The beautiful purple dense blazing star is a spectacular symbol of one of the planet’s most threatened ecosystems, the Tall Grass Prairie of Eastern North America. Over 95 percent of this rare landscape has been lost. Its Ontario Species Recover Plan notes that development is one of the major threats to the species, which it finds “will likely always be vulnerable to human-induced and natural stressors.” Eighty percent of the Canadian population is confined to the Indian Reservation of Walpole Island (from MNRF Recovery Plan for Liatris spicata- Dense Blazing Star available online.

Although the expedition revealed new wonders of Thundering Waters terrible scenes of devastation were exposed also. Trees were cut throughout the savanna area and in some places piles of wood chips from the cutting were so deep that in the past five months no new vegetation has been able to grow up to poke through the debris.

After the last illegal cutting, we came upon what appears to be an 80-year-old white pine plantation on around a dozen acres. Although likely planted in the 1930s, perhaps as part of the reforestation work on the legendary Sir Harry Oaks, this landscape has assumed old-growth forest characteristics. Like most of the ecological restoration work of the great Chief Forester of Ontario, Edmund Zavitz, it is becoming a typical Carolinian mixed forest. Although studies by both Dougan and Savanta deny it has any ecological significance, below the towering pines young seedlings are growing of pin oaks. The proposed Riverfront development includes plans to completely destroy this area.

Beaton recognizes that “The pine tree is the spiritual symbol of the Haudenosaunee, Iroquois Six Nations Confederacy. In our way of life plants are our sisters, the animals our brothers, the moon is our grandmother, the sun our brother. How could we destroy something that is part of our human makeup? We are part of nature, nature is part of our sacred journey. Our old elders told us everything we need to survive is right here: we do not need to go anywhere to survive.”

It is tragic that the battle to protect Thundering Waters has had to go so long since 2008 when an appeal was filed to protect these lands with the Ontario Municipal Board (OMB). These lands and adjacent areas, one of which became a golf course, were all to be protected by the Preliminary Proposals to the Niagara Escarpment Plan released in 1977. Sadly, this protection was removed by narrow self-interested protest, when the boundaries of the Niagara Escarpment Plan were reduced.

WHAT IS BEING ASKED =>
Answer these questions from the passage on Thundering Waters.
(a) How much of the Tall Grass Prairie has been lost?
(b) What was found after the last illegal cutting, and on about how many acres?
(c) In what year was an appeal filed with the Ontario Municipal Board to protect these lands?

DATASET CONTENT =>
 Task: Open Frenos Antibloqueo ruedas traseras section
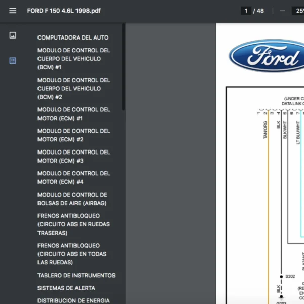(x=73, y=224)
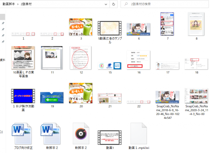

...

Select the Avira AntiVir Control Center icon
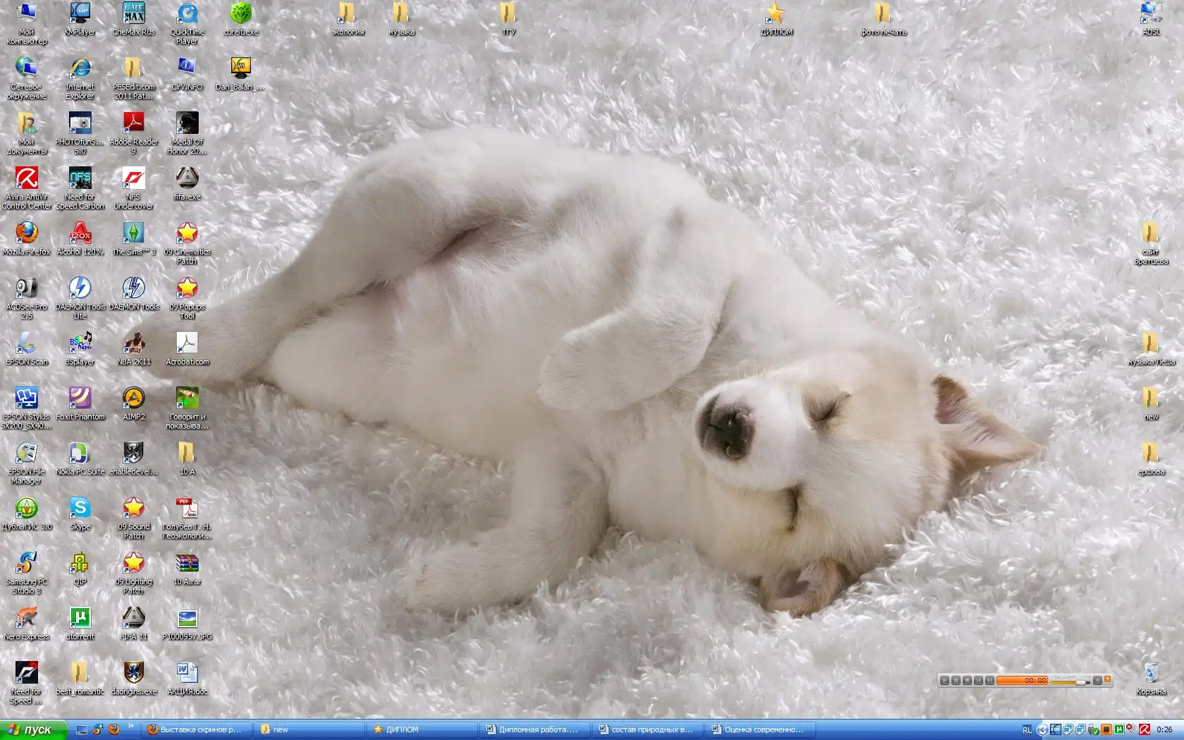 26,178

ANSWER BELOW =>
(a) Over 95 percent.
(b) What appears to be an 80-year-old white pine plantation, on around a dozen acres.
(c) 2008.